Письма к Вере - Владимир Владимирович Набоков
Я тебя очень много и очень нежно целую, моя душка. Анюте скажи, чтобы она мне написала! Соскучился по нашему быту. А маленькому не знаю, что сказать, – душенька мой, сейчас он возвращается с прогулки, – вырос небось, как и брюшко Элли. Милая моя радость.
В.149. 24 февраля 1936 г.
Париж – Берлин, Несторштрассе, 22
Му darling, счастлив, что мальчоночек здоров, а то почему-то мысли о нем были у меня с многоточиями какого-то волнения. Жизнь моей немецкой визы – этого лишая на разрушающейся стене пасспорта <sic>, – длится до мая – если к тому времени он совсем не рухнет, – я его подклеил, – после того, как в министерстве меня спросили with pained surprise (ибо он раздвоился): «c’est avec ça que vous voyagez?» Пересылаю тебе два письма – американское, очень важное, так как, по словам знатоков, это издательство хорошее, щедрое; матвеевское же предложение – курьез, на которое следовало бы ответить так: «К сожалению, никак не подходит. Кстати, каких это “знакомых” вы имеете в виду?» (или, может быть, действительно: направить к ним Матусевича? Подумай об этом). Мне кажется, что надобно немедленно (письмо McBride’a от 10 – XII!) послать в Америку экземпляр «Отчаяния» с берлинским моим адресом на нем, – сделай это, душка моя!

**Задание A**
Какие строки ниже содержат слово «agent» с учетом регистра букв? Покажите каждую из них.

**Список строк**
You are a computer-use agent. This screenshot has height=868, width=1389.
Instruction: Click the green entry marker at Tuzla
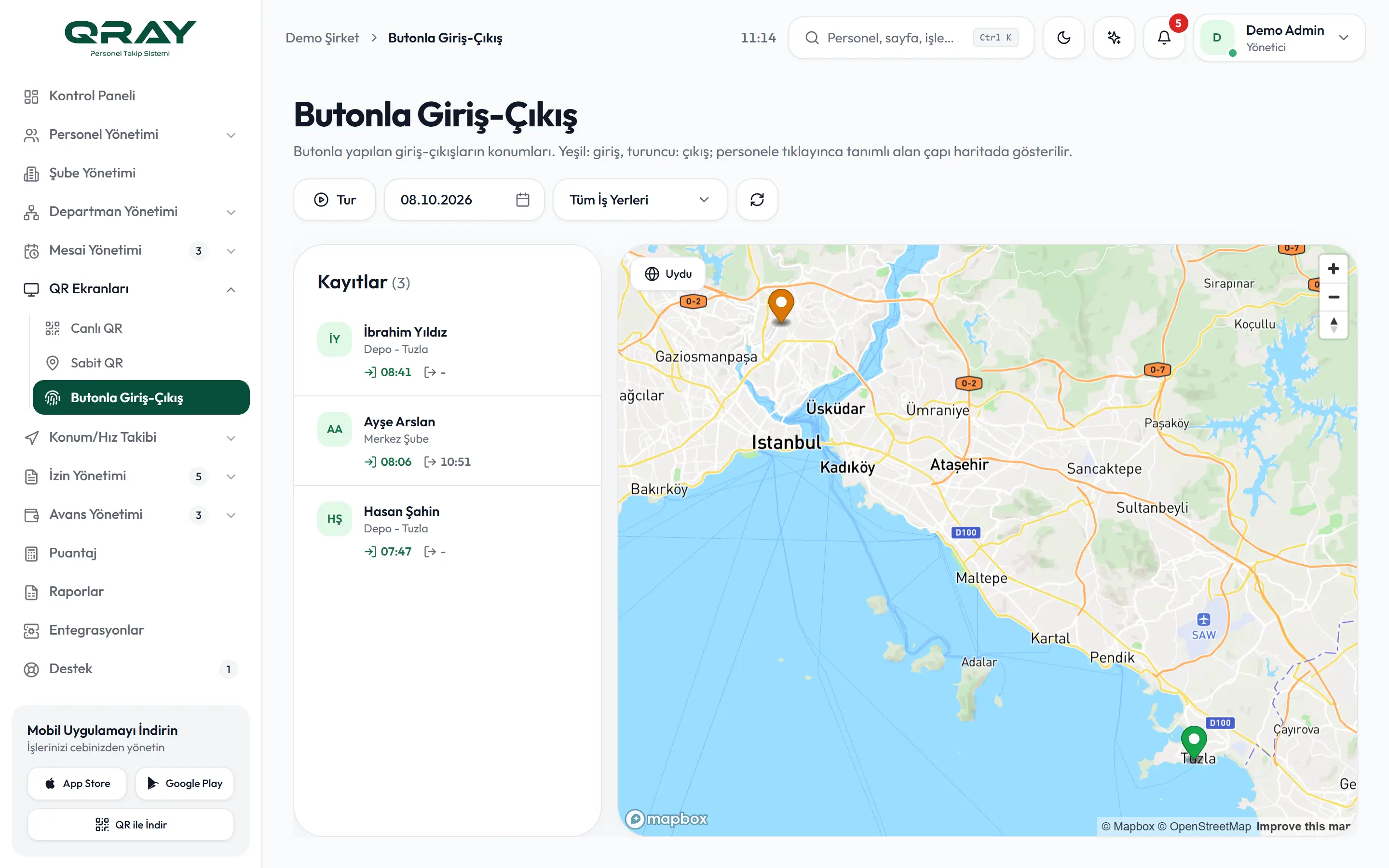tap(1194, 742)
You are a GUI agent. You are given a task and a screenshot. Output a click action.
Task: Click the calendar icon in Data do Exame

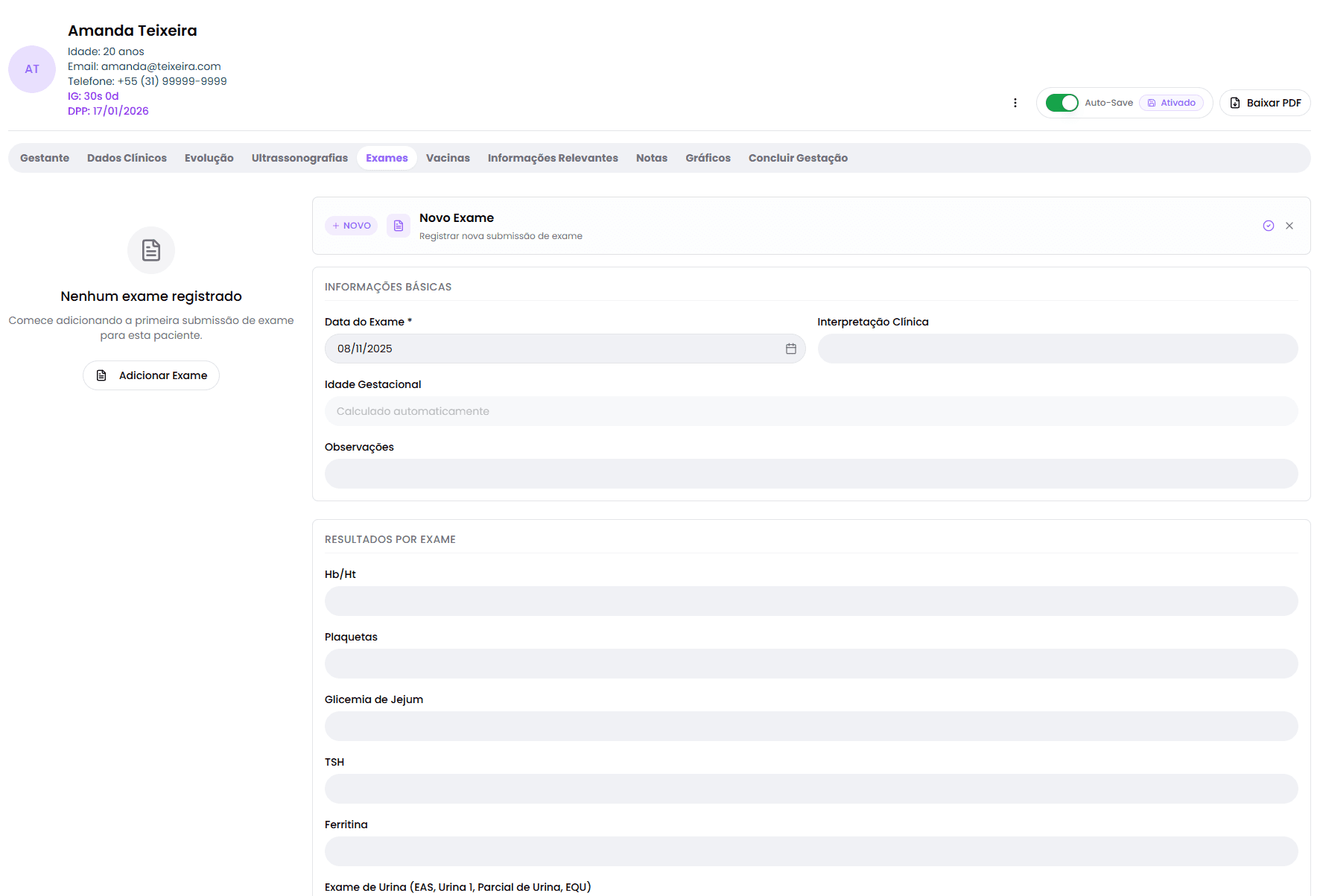click(x=790, y=349)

**Задание B**
Перепечатайте из приведенного текста отрывок, начиная со слов «Письма к Вере» и далее до слов «февраля 1936 г.» включительно.

**Решение задачи A**
You are a computer-use agent. This screenshot has height=868, width=1389.
You are a GUI agent. You are given a task and a screenshot. Output a click action.

**Решение задачи B**
Письма к Вере - Владимир Владимирович Набоков
Я тебя очень много и очень нежно целую, моя душка. Анюте скажи, чтобы она мне написала! Соскучился по нашему быту. А маленькому не знаю, что сказать, – душенька мой, сейчас он возвращается с прогулки, – вырос небось, как и брюшко Элли. Милая моя радость.
В.149. 24 февраля 1936 г.